Denote the classical sum of divisors of the positive integer $x$ by $\sigma(x)=\sigma_1(x)$. (Note that the divisor sum $\sigma$ is a multiplicative function.)
A number $P$ is said to be perfect if $\sigma(P)=2P$. If a perfect number $N$ is odd, then $N$ is called an odd perfect number.
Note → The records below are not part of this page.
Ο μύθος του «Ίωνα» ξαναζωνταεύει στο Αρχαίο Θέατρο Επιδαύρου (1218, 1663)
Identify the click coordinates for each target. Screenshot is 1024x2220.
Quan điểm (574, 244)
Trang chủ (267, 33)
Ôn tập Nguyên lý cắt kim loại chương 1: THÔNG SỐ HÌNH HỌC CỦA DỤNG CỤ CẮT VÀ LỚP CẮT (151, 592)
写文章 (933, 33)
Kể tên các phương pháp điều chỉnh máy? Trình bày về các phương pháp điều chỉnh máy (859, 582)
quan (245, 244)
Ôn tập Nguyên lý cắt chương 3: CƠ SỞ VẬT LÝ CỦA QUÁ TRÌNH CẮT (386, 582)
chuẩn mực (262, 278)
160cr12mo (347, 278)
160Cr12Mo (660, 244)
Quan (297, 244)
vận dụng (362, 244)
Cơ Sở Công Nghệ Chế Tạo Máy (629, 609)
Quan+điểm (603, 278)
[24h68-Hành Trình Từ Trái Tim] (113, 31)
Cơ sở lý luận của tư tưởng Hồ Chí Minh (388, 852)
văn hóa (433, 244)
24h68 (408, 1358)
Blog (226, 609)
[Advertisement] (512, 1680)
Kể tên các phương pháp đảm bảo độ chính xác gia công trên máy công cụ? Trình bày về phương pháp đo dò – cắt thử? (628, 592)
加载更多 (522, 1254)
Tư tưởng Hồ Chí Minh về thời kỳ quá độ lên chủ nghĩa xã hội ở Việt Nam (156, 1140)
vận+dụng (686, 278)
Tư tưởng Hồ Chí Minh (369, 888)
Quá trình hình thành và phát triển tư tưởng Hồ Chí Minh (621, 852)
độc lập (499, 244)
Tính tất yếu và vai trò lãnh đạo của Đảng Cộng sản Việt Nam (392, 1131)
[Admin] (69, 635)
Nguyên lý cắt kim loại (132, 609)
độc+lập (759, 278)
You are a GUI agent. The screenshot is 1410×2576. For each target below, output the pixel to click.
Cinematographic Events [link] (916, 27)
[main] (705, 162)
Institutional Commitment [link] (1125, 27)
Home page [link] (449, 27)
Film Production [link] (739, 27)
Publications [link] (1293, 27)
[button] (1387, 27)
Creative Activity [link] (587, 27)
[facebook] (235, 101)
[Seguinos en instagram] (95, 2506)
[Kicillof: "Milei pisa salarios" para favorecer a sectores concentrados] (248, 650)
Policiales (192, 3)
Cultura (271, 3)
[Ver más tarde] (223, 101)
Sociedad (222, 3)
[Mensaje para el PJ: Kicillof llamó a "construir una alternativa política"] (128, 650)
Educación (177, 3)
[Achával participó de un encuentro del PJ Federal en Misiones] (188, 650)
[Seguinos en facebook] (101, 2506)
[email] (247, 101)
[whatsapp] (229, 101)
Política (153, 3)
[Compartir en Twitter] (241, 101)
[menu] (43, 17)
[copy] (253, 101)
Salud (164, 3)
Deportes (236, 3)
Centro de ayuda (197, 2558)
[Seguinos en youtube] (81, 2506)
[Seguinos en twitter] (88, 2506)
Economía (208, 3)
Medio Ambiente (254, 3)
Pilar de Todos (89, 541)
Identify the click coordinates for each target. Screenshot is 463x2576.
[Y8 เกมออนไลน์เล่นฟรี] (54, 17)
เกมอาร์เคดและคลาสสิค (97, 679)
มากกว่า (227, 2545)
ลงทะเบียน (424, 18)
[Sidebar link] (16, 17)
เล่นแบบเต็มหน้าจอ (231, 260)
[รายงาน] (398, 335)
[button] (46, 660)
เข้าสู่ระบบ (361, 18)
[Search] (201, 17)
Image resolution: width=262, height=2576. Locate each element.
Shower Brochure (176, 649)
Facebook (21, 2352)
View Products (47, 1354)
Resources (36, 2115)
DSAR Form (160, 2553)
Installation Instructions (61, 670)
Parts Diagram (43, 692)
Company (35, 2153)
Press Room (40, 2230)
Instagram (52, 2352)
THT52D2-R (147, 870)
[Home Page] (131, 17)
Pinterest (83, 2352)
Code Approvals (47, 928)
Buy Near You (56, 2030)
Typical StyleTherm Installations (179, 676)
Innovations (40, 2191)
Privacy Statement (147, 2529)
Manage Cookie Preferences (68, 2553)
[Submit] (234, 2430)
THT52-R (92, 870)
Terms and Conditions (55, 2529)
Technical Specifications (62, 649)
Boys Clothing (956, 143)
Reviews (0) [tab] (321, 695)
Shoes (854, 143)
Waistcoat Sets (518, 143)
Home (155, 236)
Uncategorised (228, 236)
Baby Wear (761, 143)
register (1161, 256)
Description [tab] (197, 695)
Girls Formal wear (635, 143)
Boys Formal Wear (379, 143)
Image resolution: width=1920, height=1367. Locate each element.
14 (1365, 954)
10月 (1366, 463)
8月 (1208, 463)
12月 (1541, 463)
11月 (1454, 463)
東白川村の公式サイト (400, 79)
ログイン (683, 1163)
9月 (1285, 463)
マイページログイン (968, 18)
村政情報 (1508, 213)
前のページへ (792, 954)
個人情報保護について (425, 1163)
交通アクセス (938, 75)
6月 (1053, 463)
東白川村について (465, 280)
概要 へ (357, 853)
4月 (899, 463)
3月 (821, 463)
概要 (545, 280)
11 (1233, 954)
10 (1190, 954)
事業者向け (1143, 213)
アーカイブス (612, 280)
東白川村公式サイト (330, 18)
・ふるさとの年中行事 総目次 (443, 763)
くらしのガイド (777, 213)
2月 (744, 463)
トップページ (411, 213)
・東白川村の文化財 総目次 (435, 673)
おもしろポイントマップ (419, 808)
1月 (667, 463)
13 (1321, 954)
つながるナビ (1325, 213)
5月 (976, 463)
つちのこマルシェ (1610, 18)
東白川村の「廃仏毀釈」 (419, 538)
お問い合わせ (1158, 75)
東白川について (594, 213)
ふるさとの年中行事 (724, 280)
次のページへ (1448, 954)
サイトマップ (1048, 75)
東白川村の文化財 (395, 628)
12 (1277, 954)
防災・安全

Euler proved that a hypothetical odd perfect number $N$ must have the form
$$N = q^k n^2$$
where $q$ is the special prime satisfying $q \equiv k \equiv 1 \pmod 4$ and $\gcd(q,n)=1$.
It is known that
$$i(q)=\gcd(n^2,\sigma(n^2))=\frac{n^2}{\sigma(q^k)/2}=\frac{\sigma(n^2)}{q^k},$$
where $i(q)=\sigma(N/{q^k})/{q^k}$ is the index of $N$ at the (special) prime $q$, as initially defined by Broughan, Delbourgo, and Zhou, and whose results were eventually improved upon by Chen and Chen.
In a recent preprint, Dris proves that the following implication holds:
$$i(q) \text{ is squarefree } \implies \frac{\sigma(q^k)}{2} \text{ is not squarefree.}$$
We likewise obtain the biconditional
$$i(q) \text{ is a square } \iff \frac{\sigma(q^k)}{2} \text{ is a square.}$$
This implies that we have the chain of implications
$$i(q) \text{ is a square } \implies \frac{\sigma(q^k)}{2} \text{ is a square } \implies \frac{\sigma(q^k)}{2} \text{ is not squarefree.}$$
These findings highly suggest that $\sigma(q^k)/2$ is not squarefree.
My question is as follows:
What are the remaining cases to consider for this problem, specifically all the possible premises for $i(q)$?
Best Answer
FYI, here says that "Any arbitrary positive integer $n$ can be represented in a unique way as the product of a square and a square-free integer: $n=m^{2}k$. In this factorization, $m$ is the largest divisor of $n$ such that $m^2$ is a divisor of $n$". Using this, one can say that $m=1$ if and only if $n$ is squarefree, and that $k=1$ if and only if $n$ is a square. Therefore, the remaining case is when $m\gt 1$ and $k\gt 1$.